No Reino Unido, os pediatras estão preocupados com a diminuição da procura dos serviços de emergência nas situações de crianças apresentando quadros clínicos graves e lesões não-intencionais que deveriam ter sido levadas num período anterior, estimando que isso cause mortes e doenças potencialmente evitáveis a curto e longo prazo, uma forma de dano colateral causado pelas práticas de distanciamento social na pandemia da COVID-1916.
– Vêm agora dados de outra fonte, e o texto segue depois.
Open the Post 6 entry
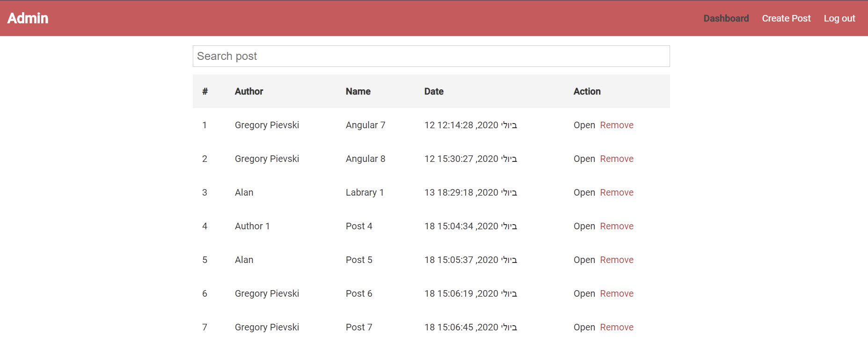The width and height of the screenshot is (868, 343). point(584,293)
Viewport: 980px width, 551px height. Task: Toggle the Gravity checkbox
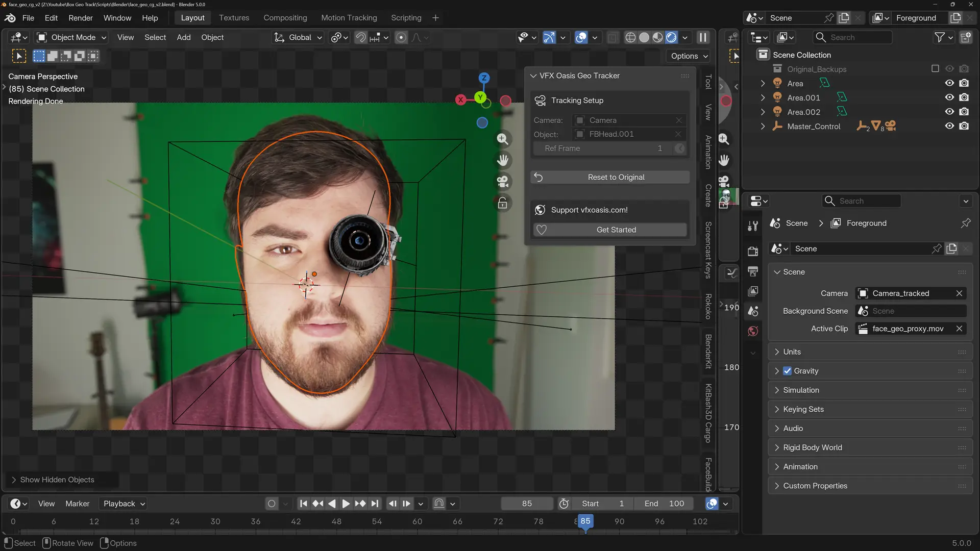787,371
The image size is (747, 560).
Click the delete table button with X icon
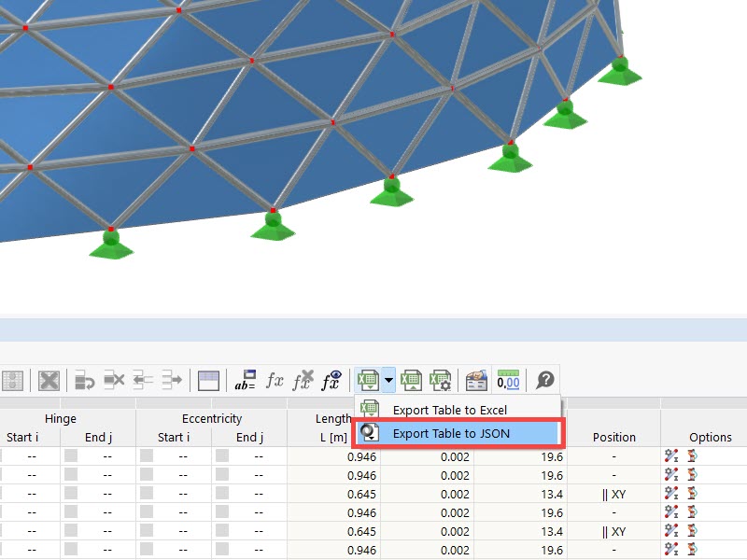48,379
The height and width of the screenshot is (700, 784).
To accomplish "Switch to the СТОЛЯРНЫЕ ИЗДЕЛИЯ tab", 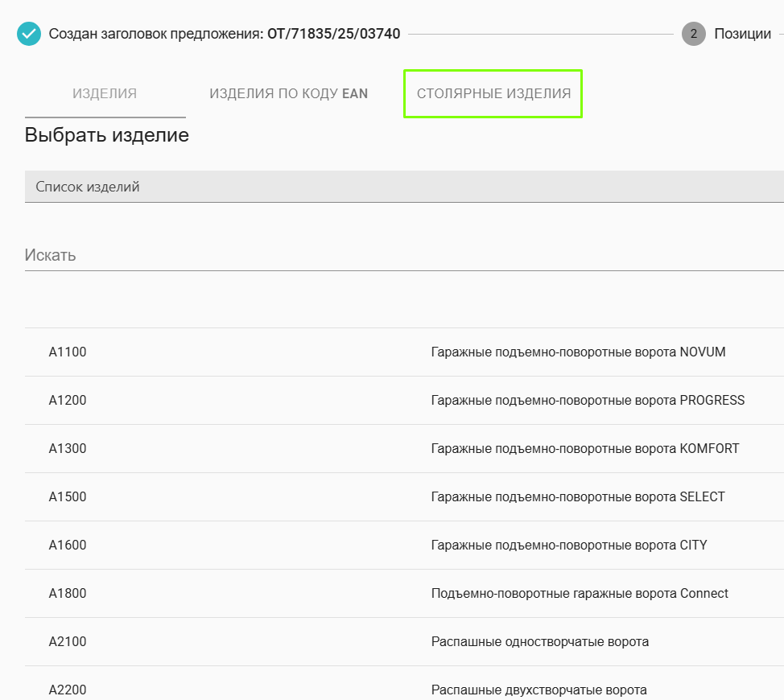I will click(493, 93).
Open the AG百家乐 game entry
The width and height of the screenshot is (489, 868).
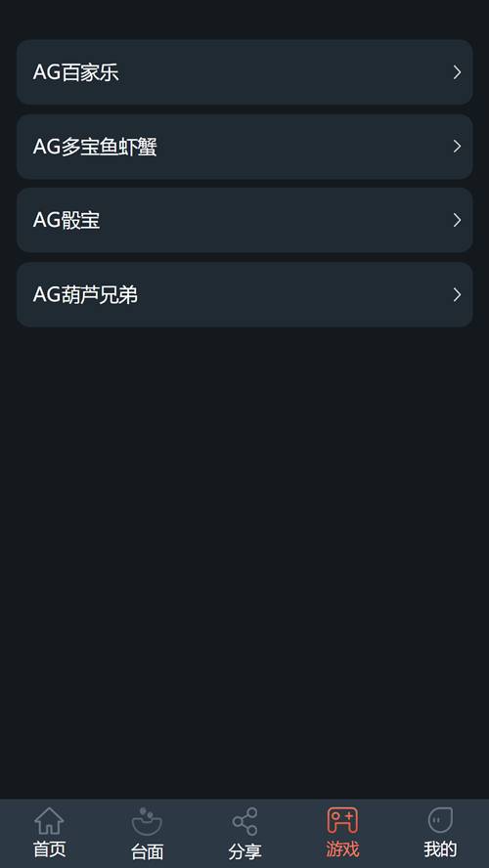(245, 72)

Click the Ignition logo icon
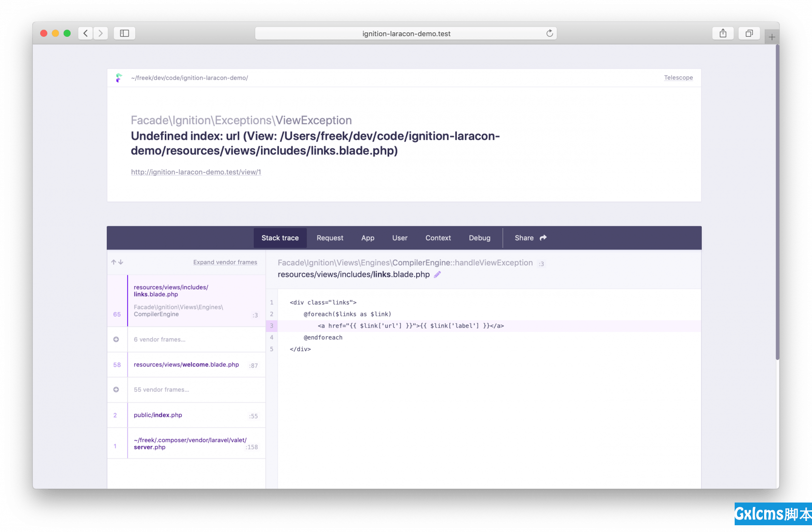pos(119,78)
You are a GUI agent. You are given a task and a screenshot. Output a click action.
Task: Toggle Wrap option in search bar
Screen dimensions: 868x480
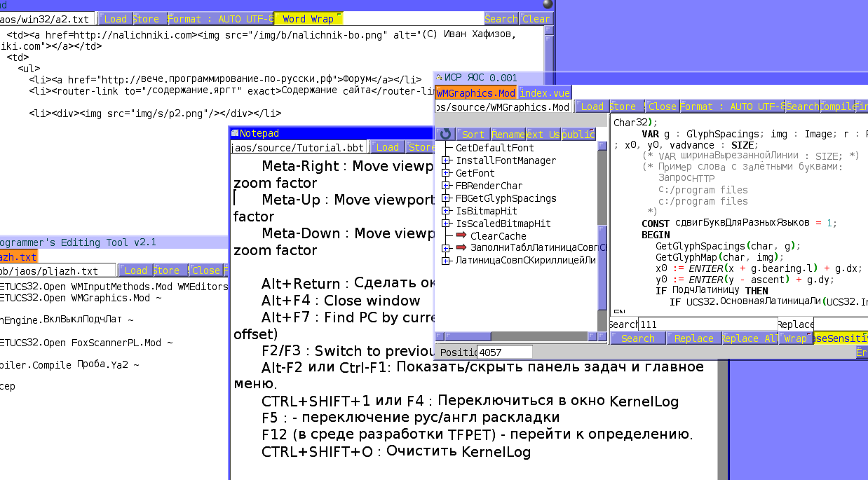click(795, 338)
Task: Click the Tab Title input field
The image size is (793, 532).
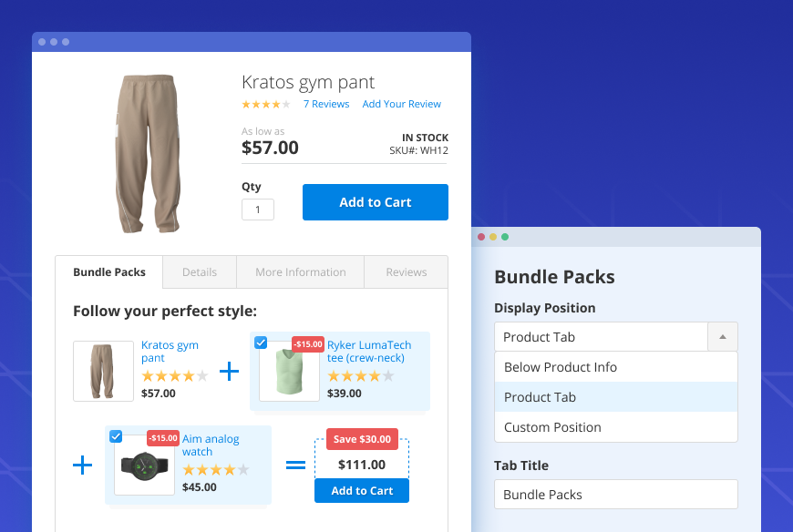Action: click(x=615, y=495)
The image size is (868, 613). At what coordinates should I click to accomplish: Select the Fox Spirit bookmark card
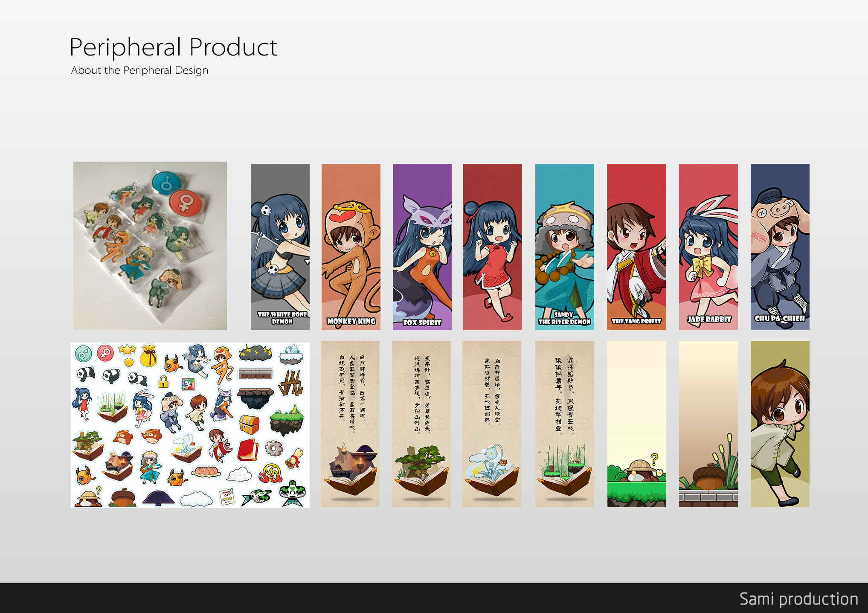pos(422,247)
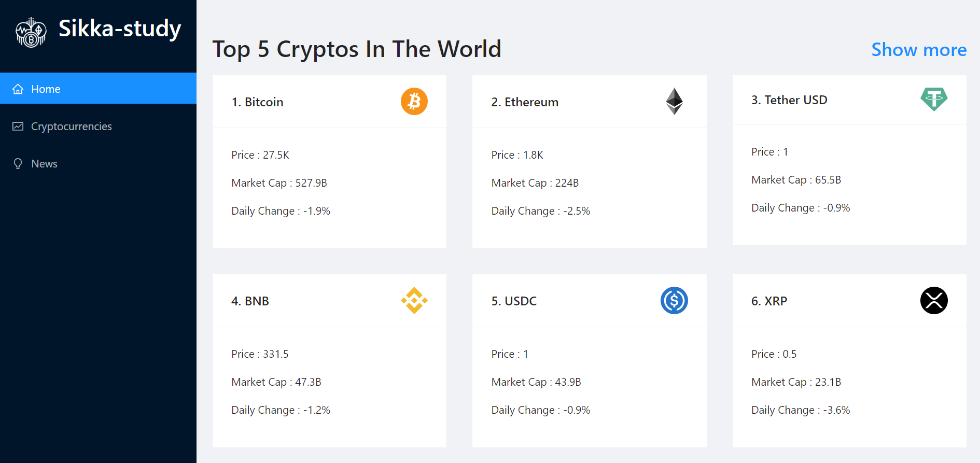Open the 2. Ethereum card title
The width and height of the screenshot is (980, 463).
click(525, 102)
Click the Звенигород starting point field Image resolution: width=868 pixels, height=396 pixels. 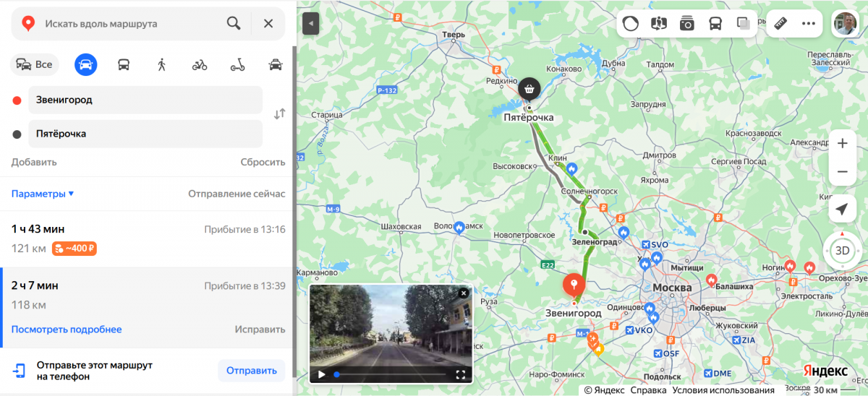tap(145, 100)
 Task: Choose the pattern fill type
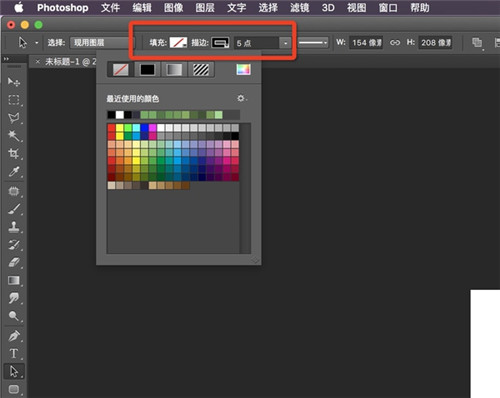[x=201, y=70]
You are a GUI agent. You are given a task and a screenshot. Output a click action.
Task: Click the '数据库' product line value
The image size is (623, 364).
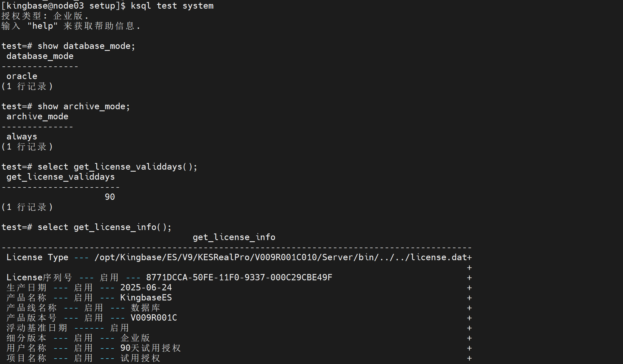click(145, 308)
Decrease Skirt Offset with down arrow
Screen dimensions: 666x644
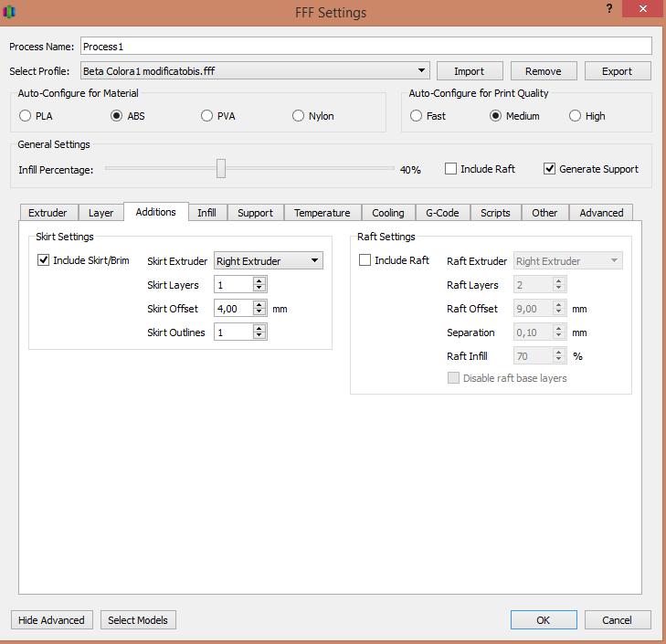click(x=259, y=313)
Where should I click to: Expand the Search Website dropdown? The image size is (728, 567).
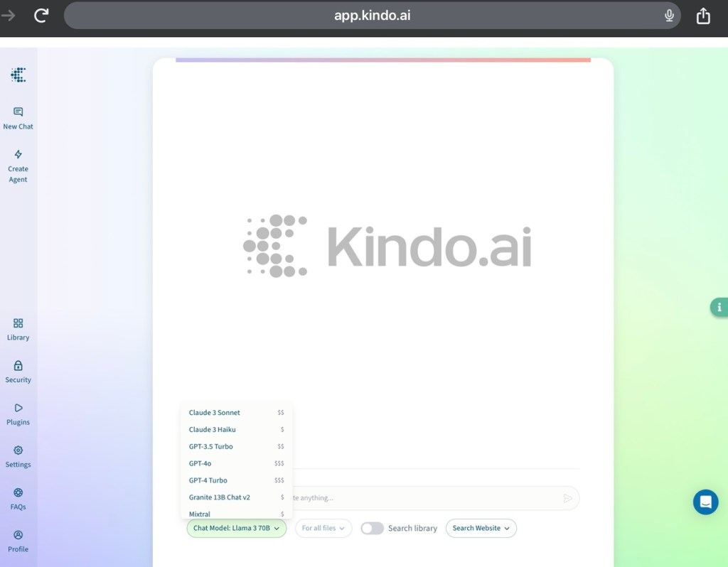point(481,528)
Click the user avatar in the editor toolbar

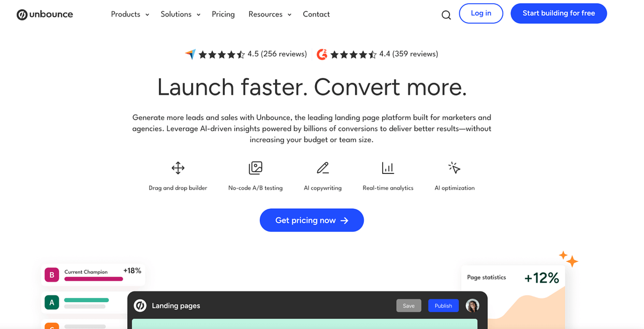pyautogui.click(x=473, y=305)
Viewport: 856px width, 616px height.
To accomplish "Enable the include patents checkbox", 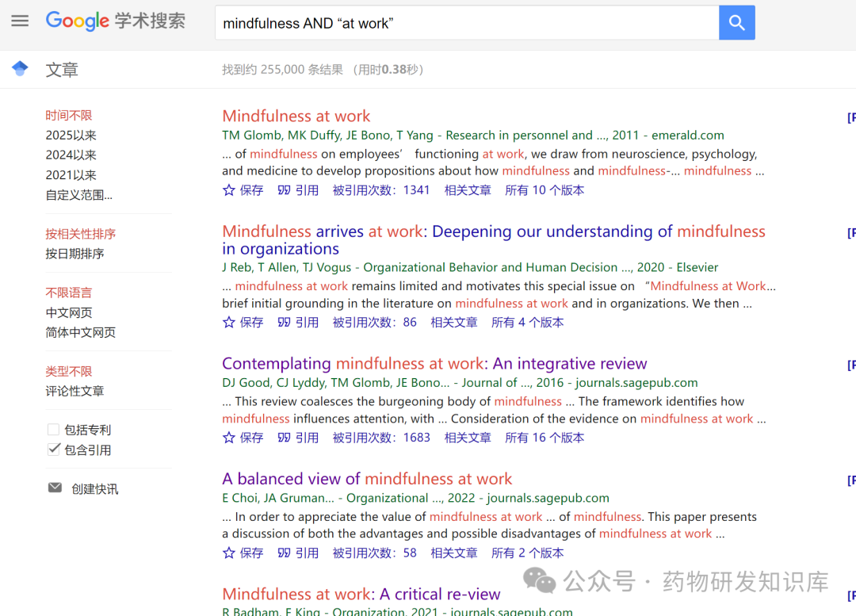I will click(x=54, y=430).
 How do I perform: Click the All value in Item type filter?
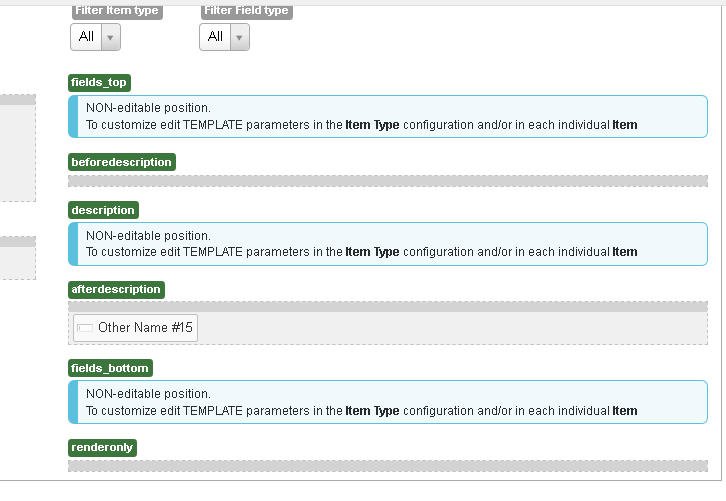pyautogui.click(x=86, y=37)
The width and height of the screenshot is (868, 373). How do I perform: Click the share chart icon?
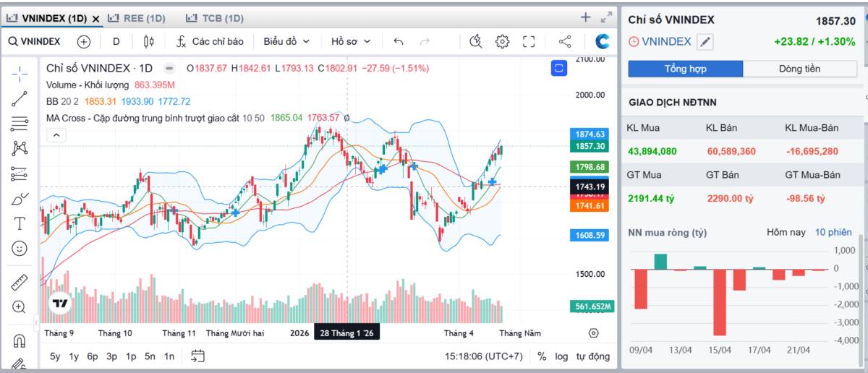point(565,41)
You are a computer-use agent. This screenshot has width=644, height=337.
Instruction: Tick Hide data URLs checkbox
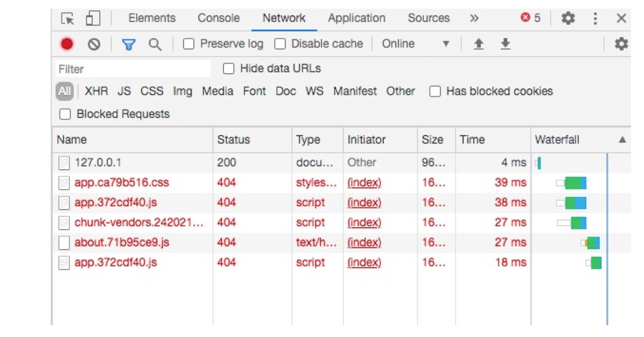click(229, 69)
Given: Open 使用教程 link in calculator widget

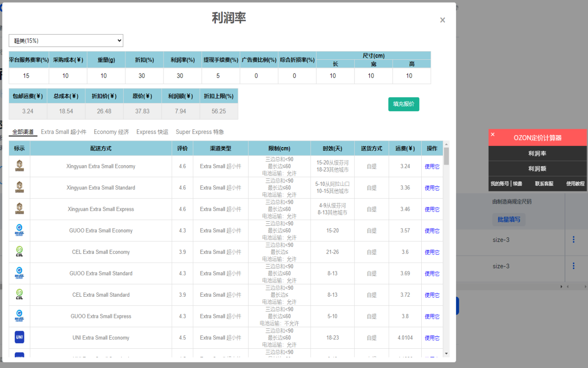Looking at the screenshot, I should click(x=575, y=184).
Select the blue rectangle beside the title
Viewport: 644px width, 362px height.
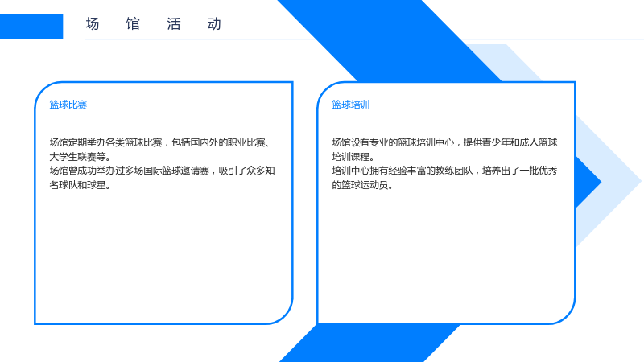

Neste momento, ainda não há dados consistentes de serviços de emergência mostrando um aumento na incidência de ferimentos domésticos, em parte porque muitos pais devem estar evitando a ida ao pronto-socorro por medo da COVID-19 – tentando um tratamento inicial, que pode não ser efetivo e até deixar sequelas –, ou devido ao atraso nos registros e publicações; mas isso em absoluto significa que injúrias por acidentes em casa não estejam acontecendo.
Por fim, cabe ressaltar que todo pediatra, além orientação sobre as medidas de proteção a traumatismos já enumeradas, tem a responsabilidade de orientar as famílias e os tomadores de decisões políticas acerca dos debates atuais sobre o planejamento da reabertura das escolas, nos quais os especialistas tendem à percepção de que os prejuízos da manutenção das crianças em isolamento domiciliar sobrepujam os riscos da COVID-1917-20.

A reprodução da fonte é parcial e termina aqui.